本申请提供一种数据处理方法及装置,涉及数据处理技术领域,方法包括:获取第一数据集合、第二数据集合以及第一数据处理模型;基于第一数据处理模型,获得第一向量集合以及第二向量集合;根据设定的迭代条件执行:确定各第二向量与所述第一向量集合之间的相似度,并将满足预设调整条件的相似度对应的第二数据调整为第一数据加入到第一数据集合中,将进行调整的第二数据对应的第二向量作为新增的第一向量加入到第一向量集合中;将标注后的第一数据集合作为第二训练数据集合,训练第一数据处理模型,得到第二数据处理模型;基于第二数据处理模型处理第二应用场景中的数据。提高了迁移学习的效率以及准确率。

Description

一种数据处理方法及装置
技术领域
本发明实施例涉及数据处理技术领域,尤其涉及一种数据处理方法及装置。
背景技术
深度学习中在计算机视觉任务和自然语言处理任务中将预训练的模型作为新模型的起点是一种常用的方法,通常这些预训练的模型在开发神经网络的时候已经消耗了巨大的时间资源和计算资源,迁移学习可以将已习得的强大技能迁移到相关的问题上。

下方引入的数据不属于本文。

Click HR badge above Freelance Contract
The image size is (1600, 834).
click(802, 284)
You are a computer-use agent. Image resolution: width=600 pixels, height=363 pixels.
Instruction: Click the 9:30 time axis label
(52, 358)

迁移学习(Transfer Learning)是一种机器学习方法,是把一个领域(源领域)的知识,迁移到另外一个领域(目标领域),使得目标领域能够取得更好的学习效果。
现阶段在迁移学习过程上,更多的是考虑怎么样设计微调模型,但是在迁移学习过程中,还需要对目标领域的数据进行标注,现有技术未能考虑如何挑选最合适的目标领域的数据进行标注,使得迁移学习的效率低,准确性差。
发明内容
本申请实施例提供一种数据处理方法及装置,在迁移学习过程中挑选最合适的目标领域的数据进行标注,以提高迁移学习的效率以及准确性。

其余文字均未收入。